On C.R. 7, just outside Goshen, lies a property which has existed as farmland owned by Fir Properties LLC of Elkhart, up until now. However, this property could potentially become the location of a detention center for the Immigration and Customs Enforcement (ICE) agency.

The company interested in buying the property is CoreCivic of Nashville, Tennessee, one of the largest for-profit prison owners in the United States. CoreCivic owns over 70 facilities, located in 20 states throughout the U.S. They currently house over 70,000 inmates. The proposed facility in Elkhart would house 800-1,200 inmates.

The detention center would be used to hold undocumented persons while they await deportation, after they have been adjudicated by ICE in Chicago.

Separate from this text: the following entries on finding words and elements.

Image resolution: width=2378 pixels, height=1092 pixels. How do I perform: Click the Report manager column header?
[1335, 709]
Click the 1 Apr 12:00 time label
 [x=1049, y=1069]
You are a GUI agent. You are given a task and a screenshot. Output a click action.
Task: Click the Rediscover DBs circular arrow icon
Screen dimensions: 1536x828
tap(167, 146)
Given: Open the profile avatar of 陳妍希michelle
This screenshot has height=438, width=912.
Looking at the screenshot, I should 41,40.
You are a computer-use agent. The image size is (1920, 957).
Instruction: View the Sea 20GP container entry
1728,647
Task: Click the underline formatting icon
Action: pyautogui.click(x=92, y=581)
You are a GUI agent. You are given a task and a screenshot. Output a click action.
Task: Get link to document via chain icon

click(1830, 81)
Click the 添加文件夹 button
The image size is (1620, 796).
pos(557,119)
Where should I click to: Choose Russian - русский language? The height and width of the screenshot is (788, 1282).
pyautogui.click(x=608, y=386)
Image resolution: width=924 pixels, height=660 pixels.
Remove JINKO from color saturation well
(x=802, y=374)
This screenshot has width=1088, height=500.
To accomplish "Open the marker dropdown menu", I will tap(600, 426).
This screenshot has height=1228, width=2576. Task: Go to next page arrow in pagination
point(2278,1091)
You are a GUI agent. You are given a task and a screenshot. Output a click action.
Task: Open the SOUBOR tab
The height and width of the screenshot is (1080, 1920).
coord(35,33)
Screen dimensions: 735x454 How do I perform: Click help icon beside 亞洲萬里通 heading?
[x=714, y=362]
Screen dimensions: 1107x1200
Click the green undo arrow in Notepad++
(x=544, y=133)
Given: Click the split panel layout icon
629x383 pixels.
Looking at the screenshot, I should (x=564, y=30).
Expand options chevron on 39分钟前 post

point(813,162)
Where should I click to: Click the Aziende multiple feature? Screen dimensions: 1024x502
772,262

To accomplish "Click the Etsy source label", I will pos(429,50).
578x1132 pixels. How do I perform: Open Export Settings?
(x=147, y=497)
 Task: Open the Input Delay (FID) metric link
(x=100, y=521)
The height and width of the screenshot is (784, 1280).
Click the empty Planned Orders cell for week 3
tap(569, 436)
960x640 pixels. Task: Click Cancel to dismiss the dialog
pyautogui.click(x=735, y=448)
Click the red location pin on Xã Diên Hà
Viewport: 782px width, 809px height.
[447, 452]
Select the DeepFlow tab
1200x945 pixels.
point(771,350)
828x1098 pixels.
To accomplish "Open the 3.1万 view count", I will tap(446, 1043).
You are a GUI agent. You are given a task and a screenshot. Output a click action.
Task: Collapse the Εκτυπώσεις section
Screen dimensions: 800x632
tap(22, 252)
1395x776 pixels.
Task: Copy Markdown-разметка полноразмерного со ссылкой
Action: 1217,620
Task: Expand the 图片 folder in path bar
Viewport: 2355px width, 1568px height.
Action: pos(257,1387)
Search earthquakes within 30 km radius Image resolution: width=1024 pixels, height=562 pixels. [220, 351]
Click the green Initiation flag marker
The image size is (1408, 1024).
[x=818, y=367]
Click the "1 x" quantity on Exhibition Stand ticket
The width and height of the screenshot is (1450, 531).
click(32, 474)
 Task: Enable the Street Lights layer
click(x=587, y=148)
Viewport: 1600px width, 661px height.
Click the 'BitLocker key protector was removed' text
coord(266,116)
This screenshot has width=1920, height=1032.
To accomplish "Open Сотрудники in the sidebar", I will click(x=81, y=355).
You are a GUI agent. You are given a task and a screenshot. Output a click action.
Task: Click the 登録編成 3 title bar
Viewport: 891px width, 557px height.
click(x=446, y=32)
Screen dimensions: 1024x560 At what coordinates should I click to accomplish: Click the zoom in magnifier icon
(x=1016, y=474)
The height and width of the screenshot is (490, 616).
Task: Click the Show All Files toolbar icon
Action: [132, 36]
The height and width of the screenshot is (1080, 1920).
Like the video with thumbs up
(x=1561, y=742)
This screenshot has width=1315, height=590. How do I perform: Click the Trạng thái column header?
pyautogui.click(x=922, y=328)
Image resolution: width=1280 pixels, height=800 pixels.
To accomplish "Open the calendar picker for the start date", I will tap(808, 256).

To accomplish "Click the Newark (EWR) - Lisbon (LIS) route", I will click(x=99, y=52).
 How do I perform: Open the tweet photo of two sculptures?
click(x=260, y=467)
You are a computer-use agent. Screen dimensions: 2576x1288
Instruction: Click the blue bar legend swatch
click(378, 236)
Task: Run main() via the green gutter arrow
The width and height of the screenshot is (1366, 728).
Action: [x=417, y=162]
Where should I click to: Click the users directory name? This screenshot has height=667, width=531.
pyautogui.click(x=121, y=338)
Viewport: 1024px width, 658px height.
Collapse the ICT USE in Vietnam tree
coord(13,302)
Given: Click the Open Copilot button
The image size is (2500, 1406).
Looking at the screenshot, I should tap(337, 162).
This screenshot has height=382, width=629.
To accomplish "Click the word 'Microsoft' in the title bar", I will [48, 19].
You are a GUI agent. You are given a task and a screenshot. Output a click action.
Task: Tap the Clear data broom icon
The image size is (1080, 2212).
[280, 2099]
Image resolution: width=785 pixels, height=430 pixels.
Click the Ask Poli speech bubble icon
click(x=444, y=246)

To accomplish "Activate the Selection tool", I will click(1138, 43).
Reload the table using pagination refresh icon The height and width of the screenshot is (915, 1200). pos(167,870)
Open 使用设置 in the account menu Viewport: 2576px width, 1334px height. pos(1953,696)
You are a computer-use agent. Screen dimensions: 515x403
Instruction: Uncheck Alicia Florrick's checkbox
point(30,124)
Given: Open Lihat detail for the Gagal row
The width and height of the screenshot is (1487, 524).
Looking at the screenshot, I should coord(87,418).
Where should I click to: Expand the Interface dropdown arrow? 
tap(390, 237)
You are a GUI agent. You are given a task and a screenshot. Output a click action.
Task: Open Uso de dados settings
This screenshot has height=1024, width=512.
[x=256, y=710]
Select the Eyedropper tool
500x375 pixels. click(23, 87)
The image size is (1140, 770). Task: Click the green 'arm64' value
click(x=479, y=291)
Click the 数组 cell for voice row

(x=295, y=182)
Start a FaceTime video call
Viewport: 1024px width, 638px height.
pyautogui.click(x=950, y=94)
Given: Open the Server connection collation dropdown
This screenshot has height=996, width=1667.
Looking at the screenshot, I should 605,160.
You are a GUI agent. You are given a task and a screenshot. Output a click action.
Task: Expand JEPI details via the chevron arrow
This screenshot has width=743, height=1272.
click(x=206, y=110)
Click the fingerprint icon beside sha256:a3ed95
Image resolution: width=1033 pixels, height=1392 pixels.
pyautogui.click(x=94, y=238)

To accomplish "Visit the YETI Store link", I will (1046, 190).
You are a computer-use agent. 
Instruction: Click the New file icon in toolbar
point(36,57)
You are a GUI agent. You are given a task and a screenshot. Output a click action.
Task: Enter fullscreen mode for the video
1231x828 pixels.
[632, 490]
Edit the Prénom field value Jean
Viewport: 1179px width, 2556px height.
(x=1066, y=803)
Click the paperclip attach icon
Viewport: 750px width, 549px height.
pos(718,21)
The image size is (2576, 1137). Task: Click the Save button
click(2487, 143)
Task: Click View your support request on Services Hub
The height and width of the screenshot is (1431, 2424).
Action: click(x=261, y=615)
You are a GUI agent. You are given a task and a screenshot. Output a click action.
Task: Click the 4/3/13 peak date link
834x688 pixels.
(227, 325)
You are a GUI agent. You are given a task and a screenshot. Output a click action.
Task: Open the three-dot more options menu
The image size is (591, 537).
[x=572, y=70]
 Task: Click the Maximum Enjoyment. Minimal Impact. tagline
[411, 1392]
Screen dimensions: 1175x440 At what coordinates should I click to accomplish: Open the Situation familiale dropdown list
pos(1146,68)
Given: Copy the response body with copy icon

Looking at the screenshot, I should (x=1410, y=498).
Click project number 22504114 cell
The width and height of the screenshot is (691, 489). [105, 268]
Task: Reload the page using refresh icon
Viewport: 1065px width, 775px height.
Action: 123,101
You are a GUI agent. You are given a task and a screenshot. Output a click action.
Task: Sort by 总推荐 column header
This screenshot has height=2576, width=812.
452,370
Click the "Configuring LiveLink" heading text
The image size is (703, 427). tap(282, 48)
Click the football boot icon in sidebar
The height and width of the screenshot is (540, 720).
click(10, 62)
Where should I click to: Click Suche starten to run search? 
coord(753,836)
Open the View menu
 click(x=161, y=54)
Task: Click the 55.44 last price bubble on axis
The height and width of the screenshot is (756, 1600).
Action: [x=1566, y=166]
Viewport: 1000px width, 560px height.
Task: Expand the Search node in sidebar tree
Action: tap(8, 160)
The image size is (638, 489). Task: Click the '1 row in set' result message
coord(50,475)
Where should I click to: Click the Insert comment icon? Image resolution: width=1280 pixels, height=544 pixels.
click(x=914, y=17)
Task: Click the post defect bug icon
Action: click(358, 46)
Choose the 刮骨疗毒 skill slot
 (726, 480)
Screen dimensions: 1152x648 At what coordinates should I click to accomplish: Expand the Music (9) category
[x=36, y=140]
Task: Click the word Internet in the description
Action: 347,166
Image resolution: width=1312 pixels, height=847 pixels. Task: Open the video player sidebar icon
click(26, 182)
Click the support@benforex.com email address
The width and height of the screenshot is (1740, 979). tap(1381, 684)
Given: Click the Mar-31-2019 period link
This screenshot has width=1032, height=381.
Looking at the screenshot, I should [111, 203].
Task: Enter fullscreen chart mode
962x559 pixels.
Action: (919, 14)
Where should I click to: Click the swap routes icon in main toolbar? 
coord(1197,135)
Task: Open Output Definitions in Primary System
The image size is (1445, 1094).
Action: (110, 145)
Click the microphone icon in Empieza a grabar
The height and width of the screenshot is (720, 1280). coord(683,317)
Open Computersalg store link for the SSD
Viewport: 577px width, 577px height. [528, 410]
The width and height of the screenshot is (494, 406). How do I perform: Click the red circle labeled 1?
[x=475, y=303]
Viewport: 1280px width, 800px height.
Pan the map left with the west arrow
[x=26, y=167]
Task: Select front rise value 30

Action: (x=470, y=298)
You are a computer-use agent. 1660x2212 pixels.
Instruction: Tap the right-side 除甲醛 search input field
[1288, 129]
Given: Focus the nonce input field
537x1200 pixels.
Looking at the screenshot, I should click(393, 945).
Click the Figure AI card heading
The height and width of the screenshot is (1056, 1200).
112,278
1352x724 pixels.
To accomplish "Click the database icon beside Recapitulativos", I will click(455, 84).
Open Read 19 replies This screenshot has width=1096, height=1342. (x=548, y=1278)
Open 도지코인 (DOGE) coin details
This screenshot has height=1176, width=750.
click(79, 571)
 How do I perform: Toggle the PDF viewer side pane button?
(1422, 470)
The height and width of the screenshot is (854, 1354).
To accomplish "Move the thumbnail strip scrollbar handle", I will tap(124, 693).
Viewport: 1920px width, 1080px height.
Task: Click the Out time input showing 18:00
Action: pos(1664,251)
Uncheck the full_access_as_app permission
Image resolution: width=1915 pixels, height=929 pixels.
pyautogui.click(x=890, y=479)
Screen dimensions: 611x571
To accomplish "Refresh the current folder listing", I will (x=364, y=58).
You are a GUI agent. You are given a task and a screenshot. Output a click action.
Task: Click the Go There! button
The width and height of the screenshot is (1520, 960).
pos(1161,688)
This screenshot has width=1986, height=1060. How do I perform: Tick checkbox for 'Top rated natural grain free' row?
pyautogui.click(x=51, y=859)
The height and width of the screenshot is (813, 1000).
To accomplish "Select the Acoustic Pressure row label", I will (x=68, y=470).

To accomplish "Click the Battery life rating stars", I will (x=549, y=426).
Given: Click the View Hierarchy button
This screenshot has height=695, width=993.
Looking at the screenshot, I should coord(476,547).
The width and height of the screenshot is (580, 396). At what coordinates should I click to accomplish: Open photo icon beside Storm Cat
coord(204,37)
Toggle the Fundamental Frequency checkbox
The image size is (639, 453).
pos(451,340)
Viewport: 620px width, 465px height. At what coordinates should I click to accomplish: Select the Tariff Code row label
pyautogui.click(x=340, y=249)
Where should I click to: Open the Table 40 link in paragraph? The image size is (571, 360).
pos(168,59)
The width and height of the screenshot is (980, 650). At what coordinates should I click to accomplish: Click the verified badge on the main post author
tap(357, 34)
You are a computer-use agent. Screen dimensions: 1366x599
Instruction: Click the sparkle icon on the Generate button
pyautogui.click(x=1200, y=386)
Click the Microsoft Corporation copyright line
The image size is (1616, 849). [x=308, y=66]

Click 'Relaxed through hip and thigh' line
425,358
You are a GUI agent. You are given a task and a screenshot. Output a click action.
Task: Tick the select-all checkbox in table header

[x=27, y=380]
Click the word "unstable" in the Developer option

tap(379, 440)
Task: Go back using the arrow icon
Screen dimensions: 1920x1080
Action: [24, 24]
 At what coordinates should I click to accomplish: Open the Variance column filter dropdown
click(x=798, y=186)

News of the potential ICE detention center broke on Nov. 17, by Mike Yoder, Elkhart county commissioner. According to the Goshen News, Yoder was informed of CoreCivic’s proposal in the early fall, but did not share the news until the 17th.

As of right now, there is only the possibility of a proposal if CoreCivic decides to purchase the C.R. 7 property – the company is currently looking at a handful of properties surrounding Chicago within a 180-mile radius.

If a proposal is unveiled, CoreCivic will have to file an application for a change of zoning, as well as a planned unit development with the county plan commission.

From there, the commission will decide whether they find the proposal to be a favorable or unfavorable recommendation. Then Yoder, Frank Lucchese and Suzanne Weirick, all three commissioners, will vote to approve the detention center.

An application is expected to be filed in December. The commission would then consider the proposal in January. If the proposed detention center is approved, construction is expected to begin in spring of 2018 and open as early as 2020.

According to KPC News, approximately 12,500 undocumented persons live in Elkhart County, making such a facility a threat to many in the area.

The newly-formed Coalition Against the Elkhart County Immigration Detention Center finds this issue to be one of their main concerns.

The group stated, “Most undocumented immigrants go to school, work and live [in Elkhart County] in peace, contributing greatly to our economy and our cultural and social life. This prison will drive them away.”

A proposed upside to the facility includes more employment opportunities – at least 300 available positions. However, Elkhart County currently has over 9,000 unfilled jobs, according to the Elkhart County Economic Development Corporation.

There has been an uprising of opposition to the proposed facility in the Goshen community.

Despite heavy rain and cold temperatures, about 300 persons gathered at the Elkhart County Courthouse on Nov. 18 to protest the possible CoreCivic detention center.

Richard Aguirre, director of corporate and foundation relations and founder of Elkhart County HOPE network, said to the hundreds in attendance: “We believe that stopping this prison will help our immigrant brothers and sisters.”

On the Facebook page for the Coalition Against the Elkhart County Immigration Detention Center, Aguirre also posted an update on Nov. 24 about the group’s work thus far.

The update said: “It seems hardly possible that it’s been just a week since we learned that CoreCivic... wants to build an immigration detention facility in Elkhart County. While no application has been filed, a growing coalition in opposition – 1,326 members strong – has formed from throughout Elkhart County, Fort Wayne, South Bend, northern Indiana, Michigan, Illinois and Beyond.”

President Rebecca Stoltzfus also commented on the potential prison in an email sent to the entire Goshen College campus.

In her email, President Stoltzfus said, “I know that this issue has raised new fears and uncertainty in what is already an anxious time. Be assured that I and other campus leaders are actively working, thinking and praying about how we can best support you.”

The Coalition plans to host another event to help prevent the detention center on this Thursday at 6:30 at Our Lady of the Road in South Bend. At the event, attendees will learn about the proposed construction of the ICE facility, write letters to the county commissioners and prepare for ongoing resistance for months to come. Dinner will also be served.

Goshen College is also hosting a meeting for information and discussion on Dec. 6 at 8:15 p.m. in Newcomer 17.

President Stoltzfus will host the meeting, along with other community leaders to answer questions and inform the GC community.